Wait! The CRA has another year-end surprise
The CRA will not only tax you on the benefit payments during your 2020 returns filing but also claw back some of the CRB amounts under certain circumstances.
If your annual net income exceeds $38,000 (which includes CERB, CRCB, and CRSB payments), it will take back some portion of your CRB. The repayment will happen at the rate of $0.5 for every dollar earned above $38,000.
Taking the above example of John, he earned $29,000 net income after deducting CRB payments. This means the CRA won’t claw back his CRB payments. If his net income was $40,000, then the CRA would have taken back $1,000 ($0.5*$2,000 surplus income) CRB payment by adding this amount to his tax bill.
You can still benefit from the CRB
Don’t be afraid of taxes. You can make your CRB earn its tax amount and also give you an additional benefit. All you have to do is invest $100 a week in a growth stock that fetches over 20% returns. And do so through your Tax-Free Savings Account (TFSA) to avoid paying taxes on these returns.

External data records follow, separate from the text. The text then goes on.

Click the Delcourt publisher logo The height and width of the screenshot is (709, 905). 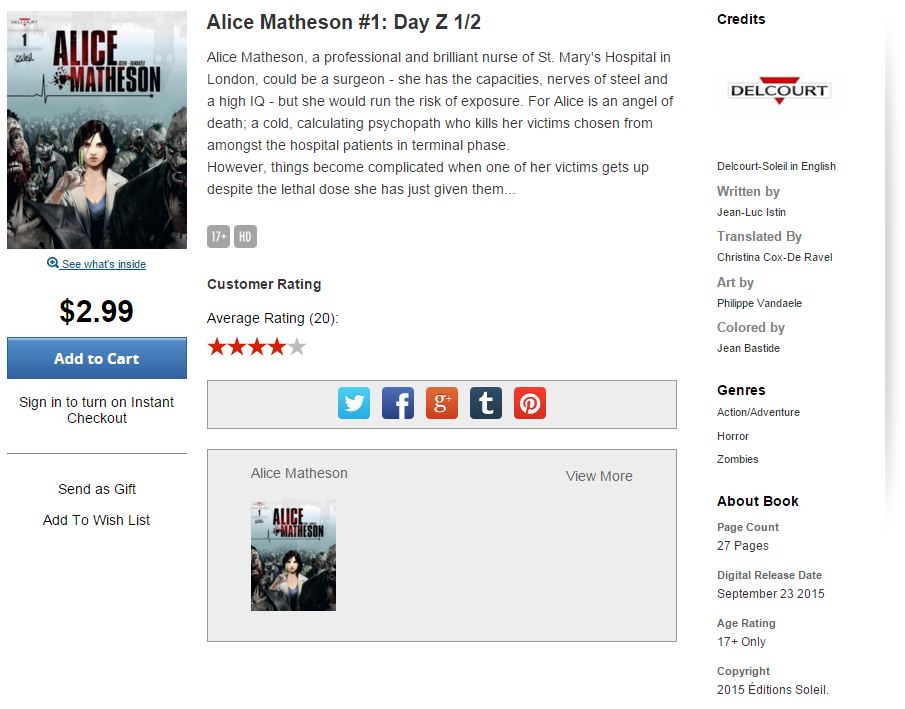click(x=779, y=91)
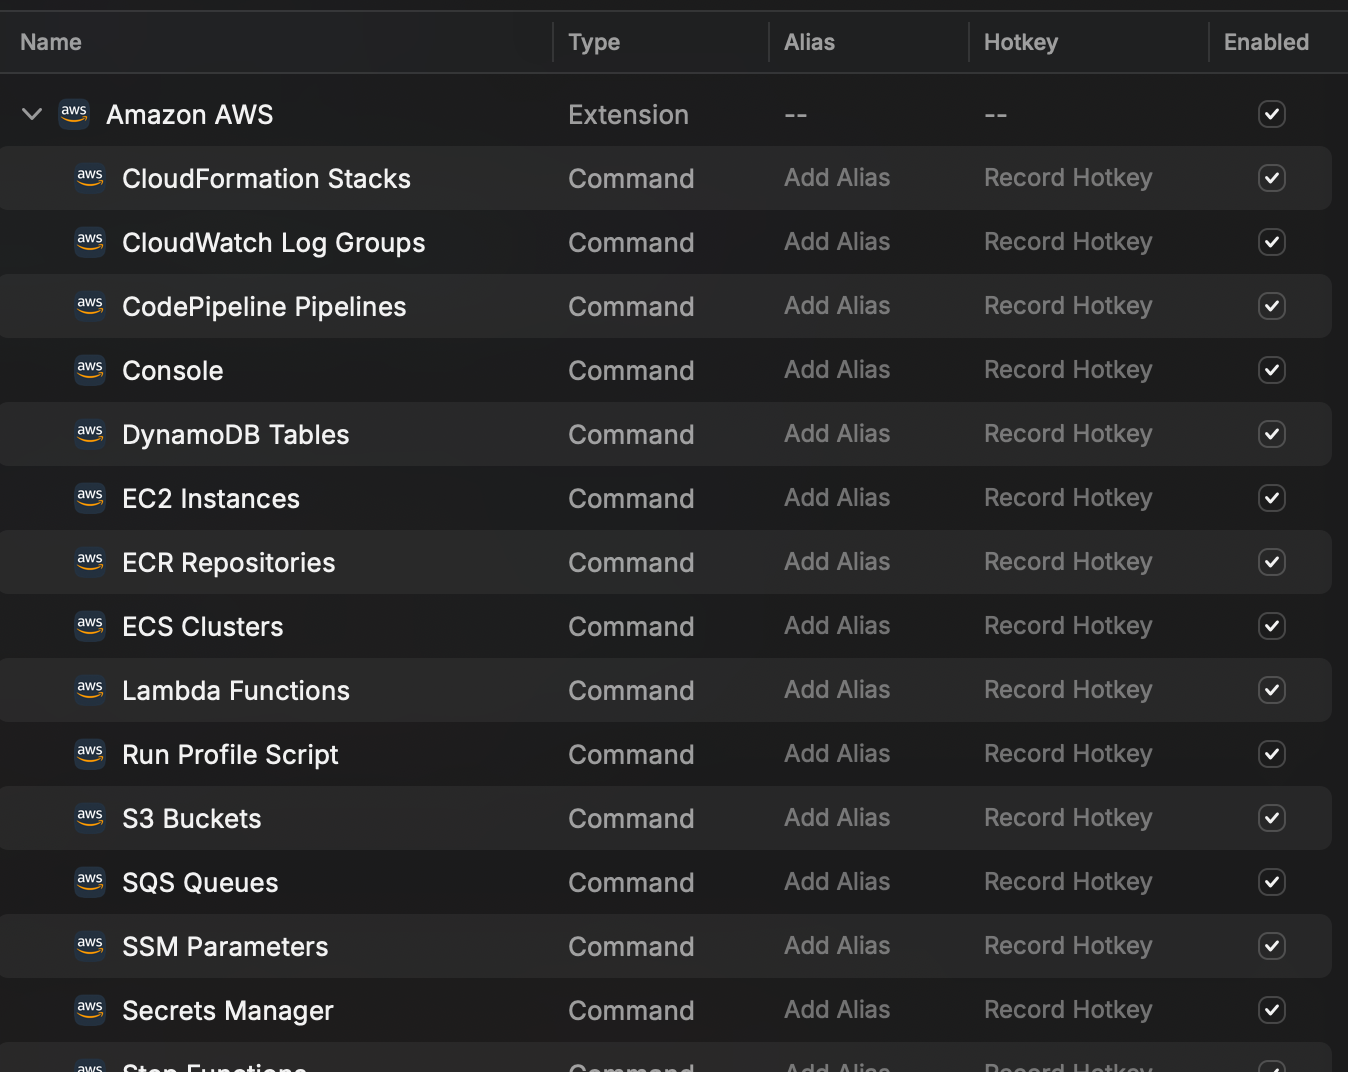Viewport: 1348px width, 1072px height.
Task: Record a hotkey for Run Profile Script
Action: click(x=1067, y=754)
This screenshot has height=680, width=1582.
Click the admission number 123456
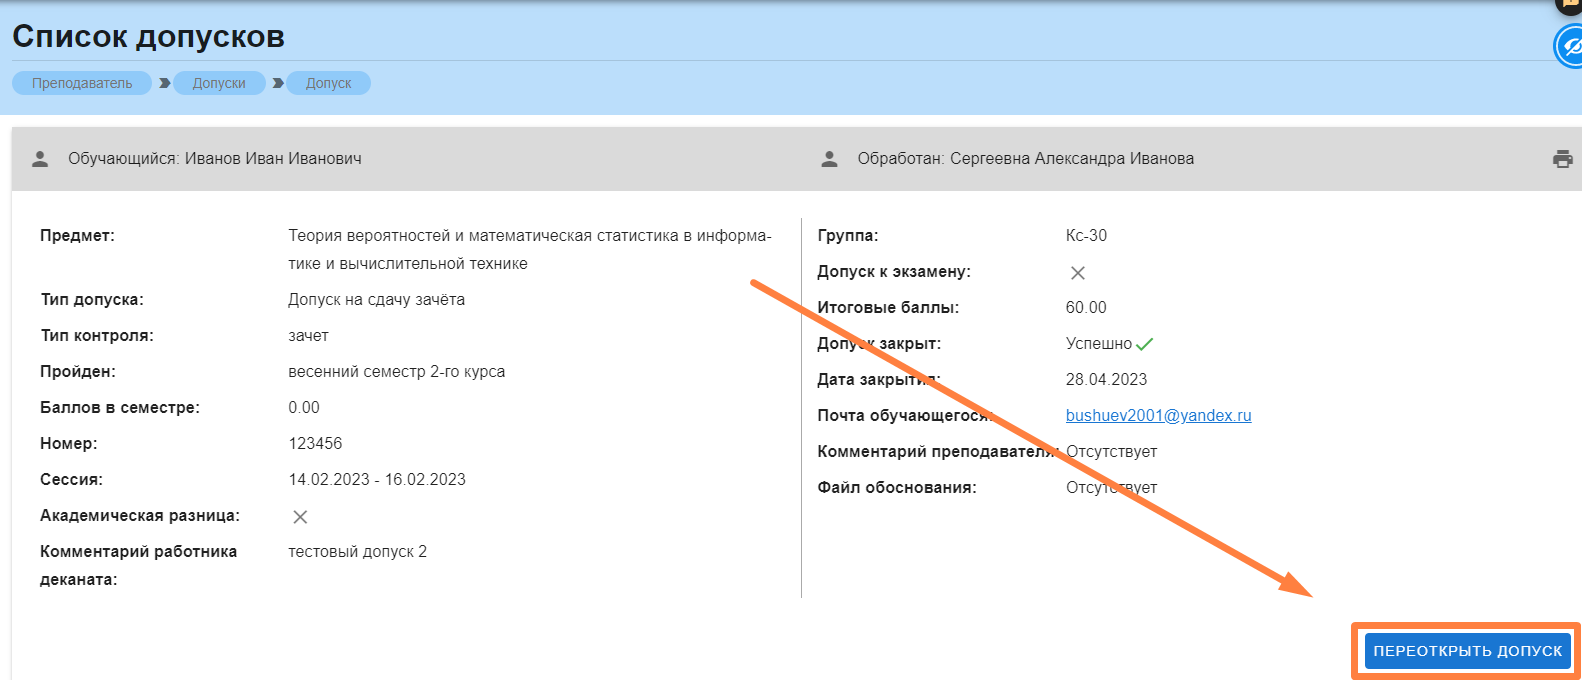(315, 444)
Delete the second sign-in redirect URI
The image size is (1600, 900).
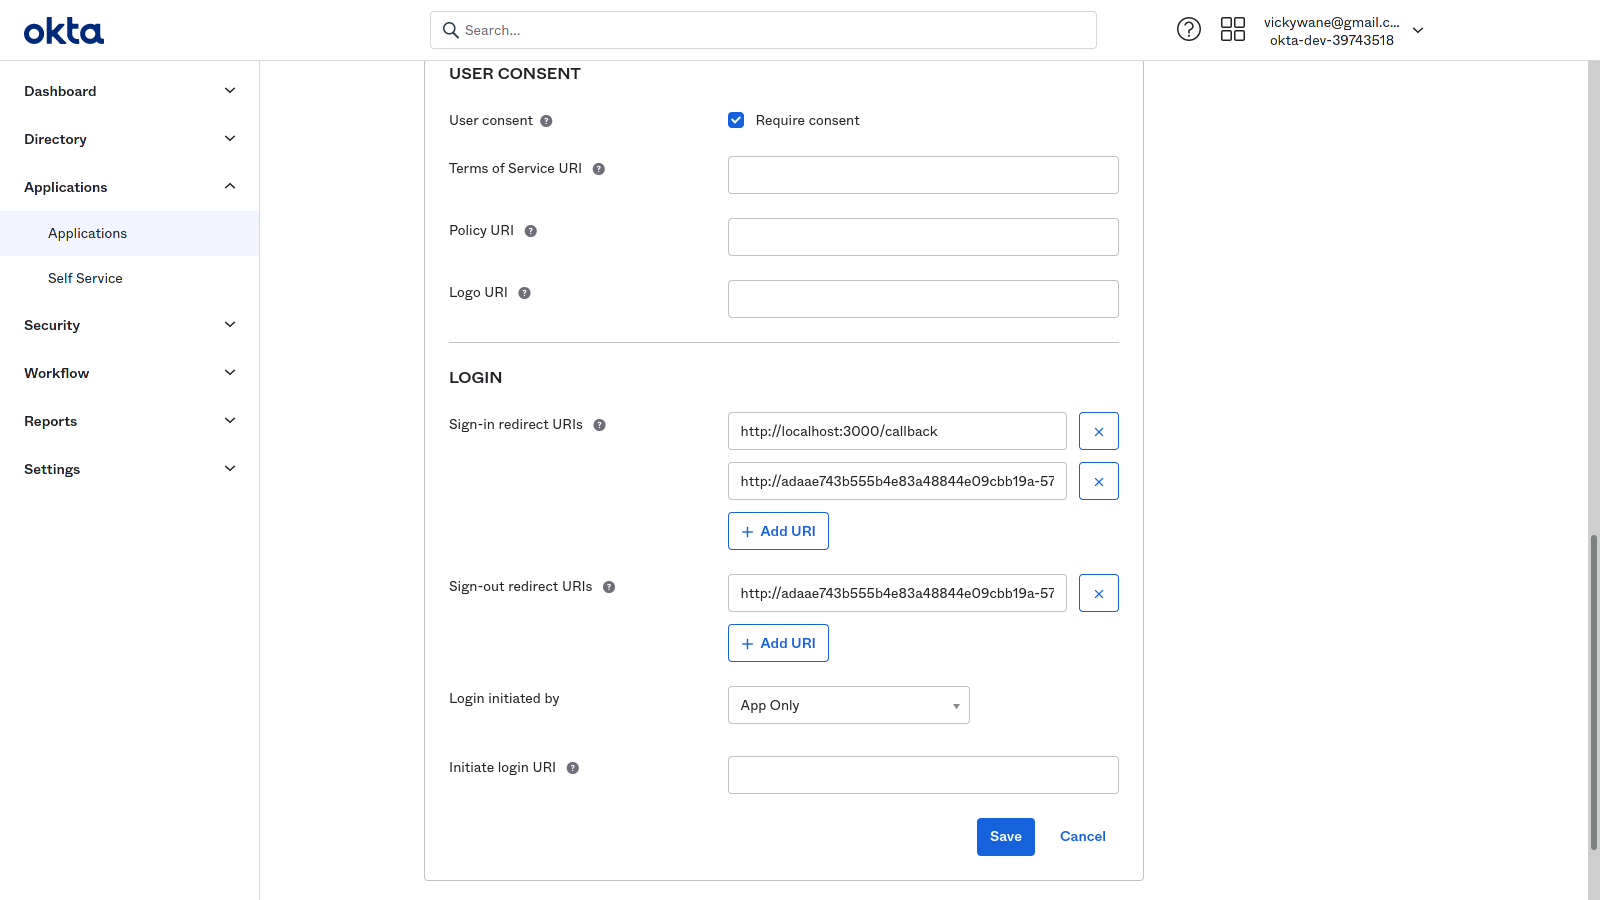[x=1098, y=482]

One such stock is Cargojet (TSX:CJT). Even before the pandemic, it’s stock surged at a CAGR of 23% between 2015 and 2019. The pandemic accelerated its growth significantly. It saw a surge in cargo volumes due to e-commerce and medical equipment orders and grounding of passenger planes. To add to the many benefits, low oil prices have inflated its profit margins. In the second quarter, its revenue rose by 65% while its adjusted EBITDA rose by 143% year over year (YoY) to $91 million, which equates to an EBITDA margin of 46.5%.
This scenario would continue for at least two to three years until air travel demand recovers, and passenger planes once again fly internationally. Cargojet stock has surged 86% year to date and is trading at 48 times its forward EPS. Even at such a high valuation, the stock can give double-digit returns in the next year or two.
Investor corner
If you had invested $400 from your first CERB payment in Cargojet in April, you would have earned $270 in your TFSA. This would take care of your tax bill for one month’s CERB payment.